While DNA is often called the "blueprint for life," in humans and other so-called higher organisms only a few percent of DNA actually encodes information of any known functional relevance. Distinuishing these functionally important parts from the mass of "junk" DNA is an increasingly important computational task, given the floods of genomic sequence data now being produced. As one example of this problem, most protein-coding genes in humans are interrupted by "junk" segments called introns that must be "spliced out" (deleted) by the cell before the sequence can be used to direct the production of its corresponding protein. Consequently, accurate prediction of the sites at which splicing takes place is a critical component of any computational approach to gene prediction in higher organisms.

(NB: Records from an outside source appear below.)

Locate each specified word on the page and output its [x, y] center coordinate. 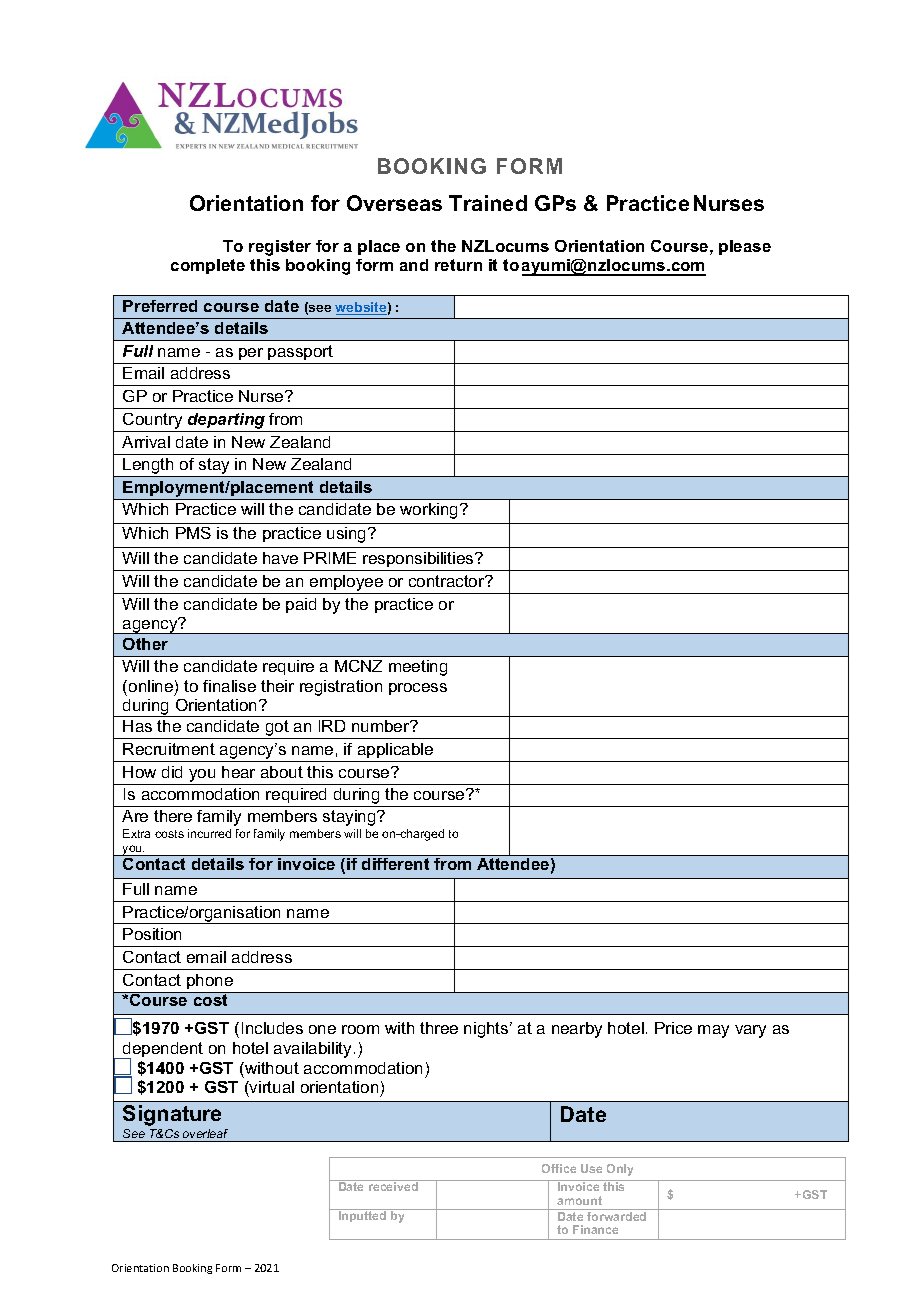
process [418, 689]
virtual [271, 1087]
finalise [229, 686]
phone [210, 981]
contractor [448, 581]
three [439, 1028]
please [745, 247]
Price [673, 1028]
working [430, 511]
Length [149, 467]
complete [208, 266]
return [458, 265]
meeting [418, 668]
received [393, 1185]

Existing approaches generally use sequence-based models that capture local dependencies among nucleotides in a small window around the splice site. However, these models are clearly inadequate to fully explain the known biology of splicing. What else might be involved? These RNA molecules are known to fold into complex shapes, and various authors have speculated that these shapes may also play a role in splicing. We present evidence that this is indeed the case. Specifically, computationally predicted secondary structure of moderate length pre-mRNA subsequences contains information that can be exploited to improve acceptor splice site prediction beyond that possible with conventional sequence-based approaches. Both decision tree and support vector machine classifiers, using folding energy and structure metrics characterizing helix formation near the splice site, achieve a 5--10% reduction in error rate with a human data set. Based on our data, we hypothesize that acceptors preferentially exhibit short helices at the splice site.

Reference: Patterson DJ, Yasuhara K, Ruzzo WL. Pre-mRNA secondary structure prediction aids splice site prediction. Pacific Symposium on Biocomputing, Kauai, Hawaii, Jan., 2002, pp. 223-234.